Amy Winehouse ofrece un penoso espectáculo de feria en el Rock in Río Madrid

HÉCTOR LLANOS MARTÍNEZ
Winehouse, ayer. / K. H. EFE/
Winehouse, ayer. / K. H. EFE

Con el primer sorbo de alcohol llegó la primera ovación. Una Amy Winehouse que no pudo encontrar el punto de equilibrio, y mucho menos el de la entonación, hizo las delicias del público asistente a la tercera jornada de Rock in Río Madrid, que tuvo una espectacular entrada para disfrutar a costa de la cantante.
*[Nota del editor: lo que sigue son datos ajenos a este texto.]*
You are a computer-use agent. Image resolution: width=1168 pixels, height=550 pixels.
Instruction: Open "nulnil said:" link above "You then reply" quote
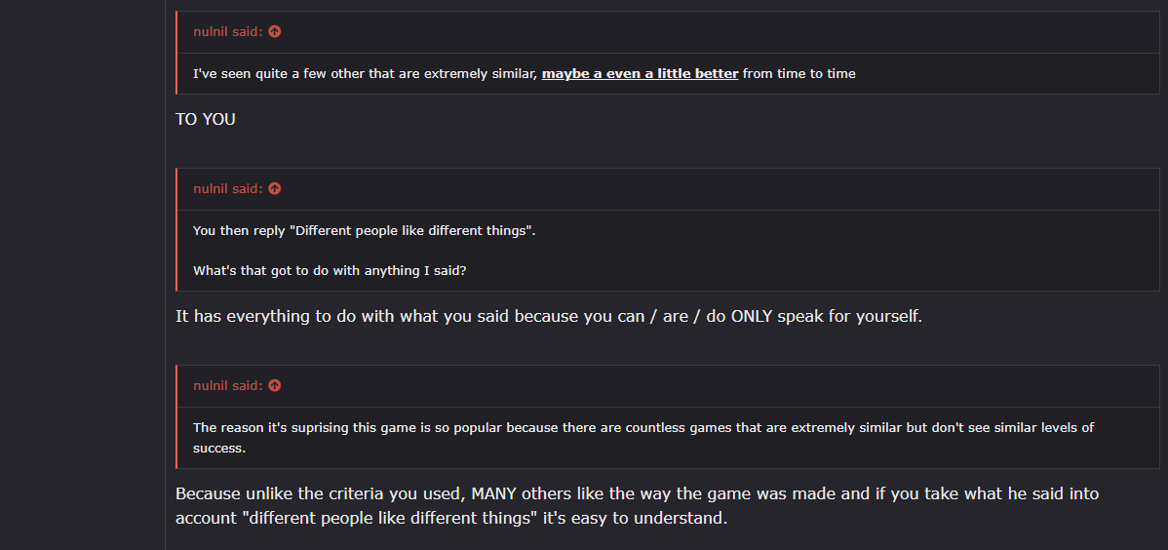click(x=228, y=188)
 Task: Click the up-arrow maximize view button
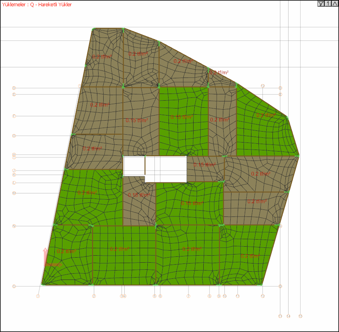pos(335,4)
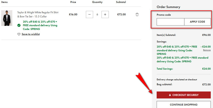Click the item subtotal £72.00 in the product row
The width and height of the screenshot is (213, 108).
121,14
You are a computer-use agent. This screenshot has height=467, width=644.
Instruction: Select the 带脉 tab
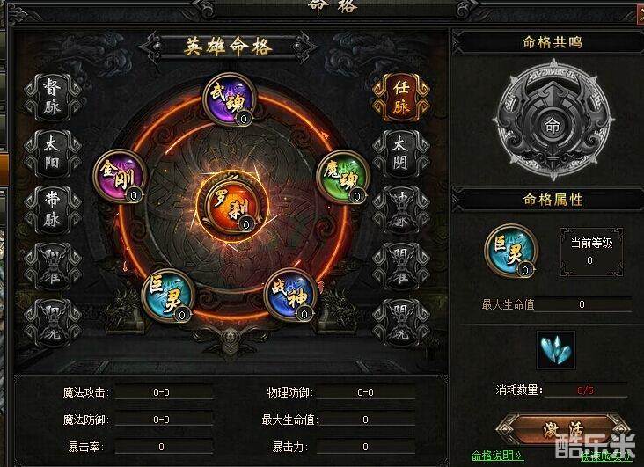coord(52,210)

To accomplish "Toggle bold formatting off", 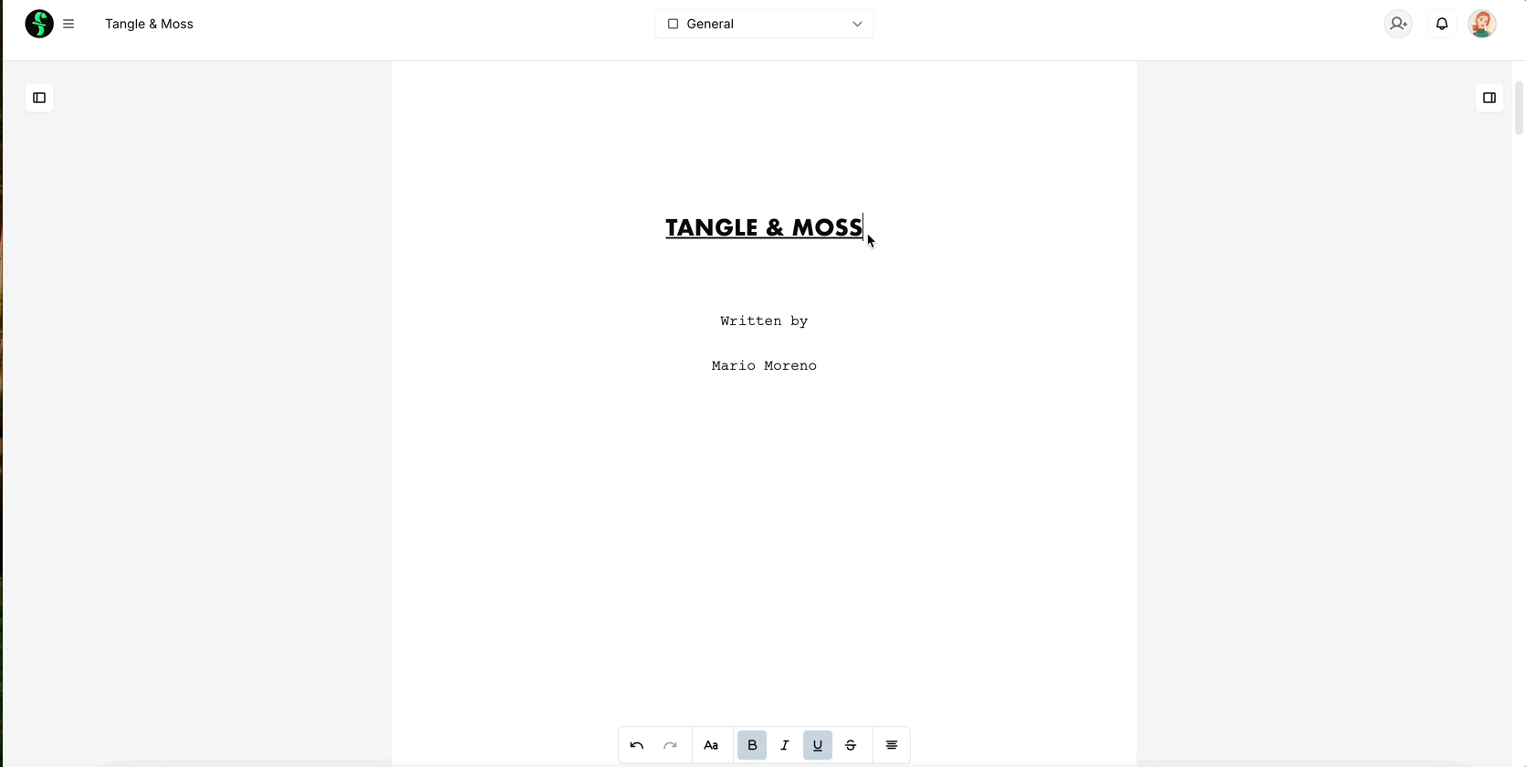I will pos(752,745).
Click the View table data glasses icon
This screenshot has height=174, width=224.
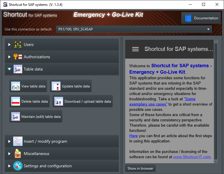16,86
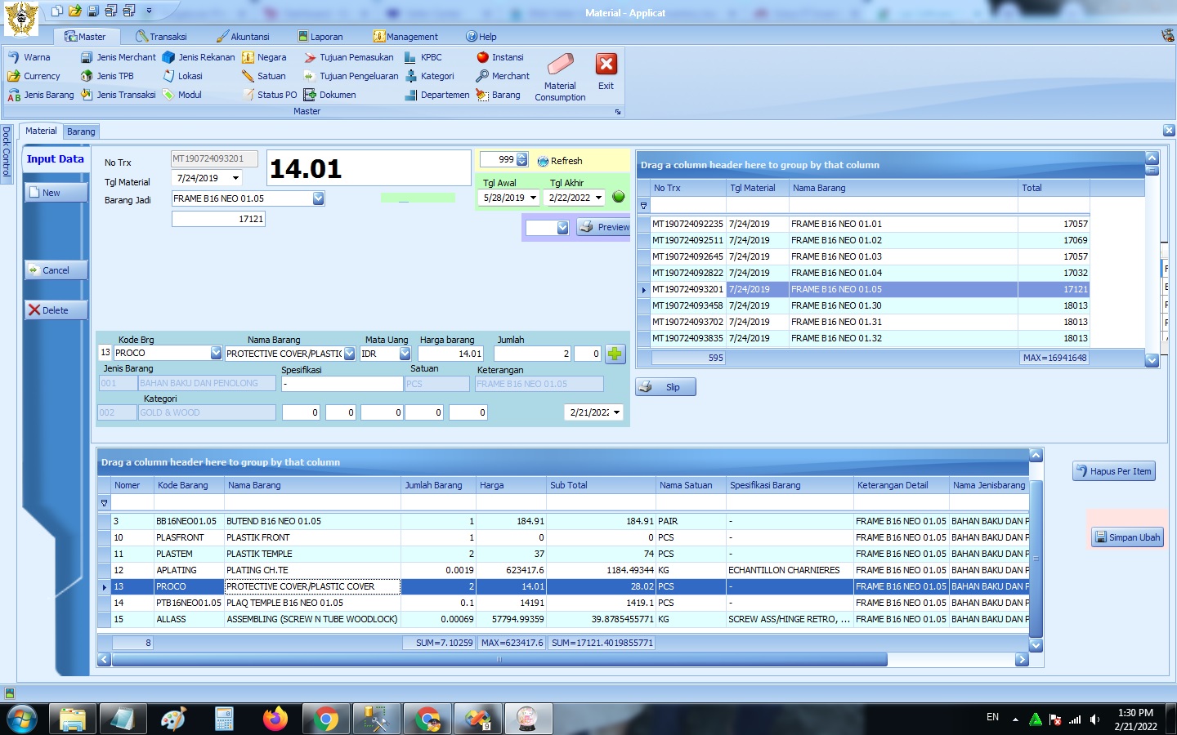This screenshot has width=1177, height=735.
Task: Open the Currency master item
Action: pos(34,76)
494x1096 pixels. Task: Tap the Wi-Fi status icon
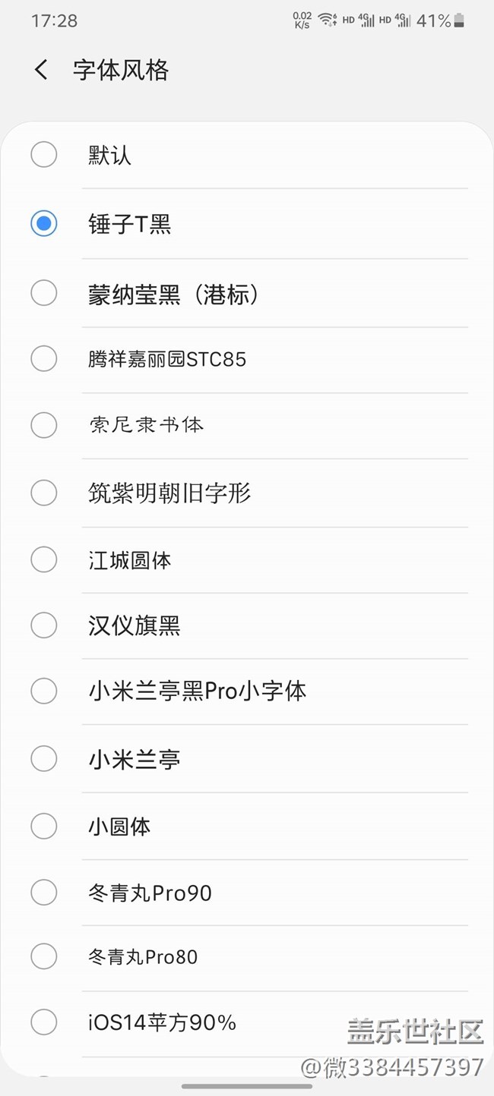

Antes de que Winehouse depositara su huesudo y tatuado cuerpo en el Escenario Mundo, ya habían pasado por él los galeses Stereophonics y el escenario Hot Stage ya había recibido a Los Delinqüentes y los cubanos Orishas. Jay Kay, o lo que es lo mismo, Jamiroquai, tomó el relevo de la británica en el escenario principal.

Una Amy Winehouse desprovista de todo argumento musical no defraudó a los asistentes del festival, que no esperaban grandes logros musicales y sí algo de morbo en el comportamiento errático de la británica.

Con la primera copa, acabada la tercera canción de un recital iniciado con una declaración de intenciones como 'Adicted', Winehouse desistió de sus tacones para interpretar, ya con zapato plano, 'Cupid', aferrada a una guitarra que fue incapaz de tocar.

Temas desvirtuados

En su fugaz paso por Madrid -ya que, según la organización, aterrizó con tan sólo una hora de antelación de la hora prevista de su concierto-, Winehouse desvirtuó cada una de las canciones de su, por otro lado, espléndido catálogo musical.

Salvada en muchas ocasiones por sus dos coristas masculinos, y sin apenas pensárselo, la Winehouse se puso el mundo por montera. La sorna general llegó a sus más altas cotas cuando el público coreó con ella el «no, no, no» de su conocido tema 'Rehab', en el que Amy Winehouse se niega a desintoxicarse.